#### TASK OBJECTIVE:
Only one stretch of the data below is wanted: the lines starting at the one with "1084x585 pixels." and ending at the one with "You are a computer-use agent. Viewport: 405px", both included, given again exactly.

#### INFORMATION SHOWN:
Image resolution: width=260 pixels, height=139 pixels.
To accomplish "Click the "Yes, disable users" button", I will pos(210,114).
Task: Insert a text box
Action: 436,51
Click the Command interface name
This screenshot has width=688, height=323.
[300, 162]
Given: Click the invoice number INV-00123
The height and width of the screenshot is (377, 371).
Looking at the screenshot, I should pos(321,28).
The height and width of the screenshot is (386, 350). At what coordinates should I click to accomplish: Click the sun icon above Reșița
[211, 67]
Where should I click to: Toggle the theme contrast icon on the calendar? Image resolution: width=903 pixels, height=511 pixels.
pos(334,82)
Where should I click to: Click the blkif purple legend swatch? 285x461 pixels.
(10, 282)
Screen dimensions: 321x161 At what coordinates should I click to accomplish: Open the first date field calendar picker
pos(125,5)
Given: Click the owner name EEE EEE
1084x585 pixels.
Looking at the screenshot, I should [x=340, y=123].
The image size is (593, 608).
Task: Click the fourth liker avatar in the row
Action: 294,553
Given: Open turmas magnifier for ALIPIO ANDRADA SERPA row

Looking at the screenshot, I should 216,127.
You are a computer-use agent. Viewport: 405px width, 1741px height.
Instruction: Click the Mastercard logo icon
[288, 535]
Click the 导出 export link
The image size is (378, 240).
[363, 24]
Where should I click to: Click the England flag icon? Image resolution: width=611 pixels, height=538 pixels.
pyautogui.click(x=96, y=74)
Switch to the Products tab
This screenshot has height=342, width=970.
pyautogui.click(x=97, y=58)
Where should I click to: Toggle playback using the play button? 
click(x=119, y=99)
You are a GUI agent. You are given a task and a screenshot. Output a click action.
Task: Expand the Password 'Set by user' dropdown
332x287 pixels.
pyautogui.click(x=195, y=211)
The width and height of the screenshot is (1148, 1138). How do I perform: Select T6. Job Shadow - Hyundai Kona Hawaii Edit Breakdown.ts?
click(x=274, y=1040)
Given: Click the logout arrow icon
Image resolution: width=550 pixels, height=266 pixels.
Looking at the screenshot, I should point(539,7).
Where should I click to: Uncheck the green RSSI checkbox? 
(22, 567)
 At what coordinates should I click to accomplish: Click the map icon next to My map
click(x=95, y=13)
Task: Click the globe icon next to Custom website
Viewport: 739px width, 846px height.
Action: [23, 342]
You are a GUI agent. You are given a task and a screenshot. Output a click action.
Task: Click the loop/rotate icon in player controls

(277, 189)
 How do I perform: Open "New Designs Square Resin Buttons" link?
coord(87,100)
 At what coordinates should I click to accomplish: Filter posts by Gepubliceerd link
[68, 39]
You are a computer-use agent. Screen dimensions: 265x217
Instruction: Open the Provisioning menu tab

#### SOLUTION FOR THIS TASK:
1084x585 pixels.
Looking at the screenshot, I should [x=340, y=123].
The image size is (593, 608).
Task: Click the fourth liker avatar in the row
Action: 294,553
Given: Open turmas magnifier for ALIPIO ANDRADA SERPA row

Looking at the screenshot, I should 216,127.
You are a computer-use agent. Viewport: 405px width, 1741px height.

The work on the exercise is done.